• [Your assignment]:
Report every line from the following entries that contains the string "agent".

·····

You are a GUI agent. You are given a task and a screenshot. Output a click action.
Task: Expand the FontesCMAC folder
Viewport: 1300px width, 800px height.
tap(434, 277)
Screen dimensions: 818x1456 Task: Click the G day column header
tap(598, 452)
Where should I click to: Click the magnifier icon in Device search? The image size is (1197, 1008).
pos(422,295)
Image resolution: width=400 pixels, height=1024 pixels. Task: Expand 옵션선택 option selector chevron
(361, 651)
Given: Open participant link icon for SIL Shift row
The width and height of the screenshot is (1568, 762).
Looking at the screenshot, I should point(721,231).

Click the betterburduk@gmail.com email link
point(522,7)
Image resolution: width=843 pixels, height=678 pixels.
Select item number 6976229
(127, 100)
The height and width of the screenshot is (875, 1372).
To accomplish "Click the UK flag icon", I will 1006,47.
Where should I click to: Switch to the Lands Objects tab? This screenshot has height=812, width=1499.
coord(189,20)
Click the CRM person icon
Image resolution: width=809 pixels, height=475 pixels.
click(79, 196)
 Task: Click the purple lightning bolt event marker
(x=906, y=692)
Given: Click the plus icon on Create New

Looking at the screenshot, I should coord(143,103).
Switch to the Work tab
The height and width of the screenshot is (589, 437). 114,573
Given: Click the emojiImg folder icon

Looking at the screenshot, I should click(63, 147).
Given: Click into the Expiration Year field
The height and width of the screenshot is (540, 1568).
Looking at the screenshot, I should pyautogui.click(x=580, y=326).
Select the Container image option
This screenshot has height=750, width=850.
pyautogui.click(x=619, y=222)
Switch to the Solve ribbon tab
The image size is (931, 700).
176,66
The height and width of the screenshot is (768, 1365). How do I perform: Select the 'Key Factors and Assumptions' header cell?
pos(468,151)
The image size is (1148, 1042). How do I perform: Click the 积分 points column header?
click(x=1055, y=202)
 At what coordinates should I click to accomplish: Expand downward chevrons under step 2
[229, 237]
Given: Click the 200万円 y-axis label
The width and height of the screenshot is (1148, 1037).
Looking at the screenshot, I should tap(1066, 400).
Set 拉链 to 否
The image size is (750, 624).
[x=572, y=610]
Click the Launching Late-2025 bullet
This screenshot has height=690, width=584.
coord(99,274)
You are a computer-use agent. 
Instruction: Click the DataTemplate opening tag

·····

• [Result of the task]:
You are a GUI agent. You are given a task and a screenshot. Output a click action.
You are a computer-use agent. 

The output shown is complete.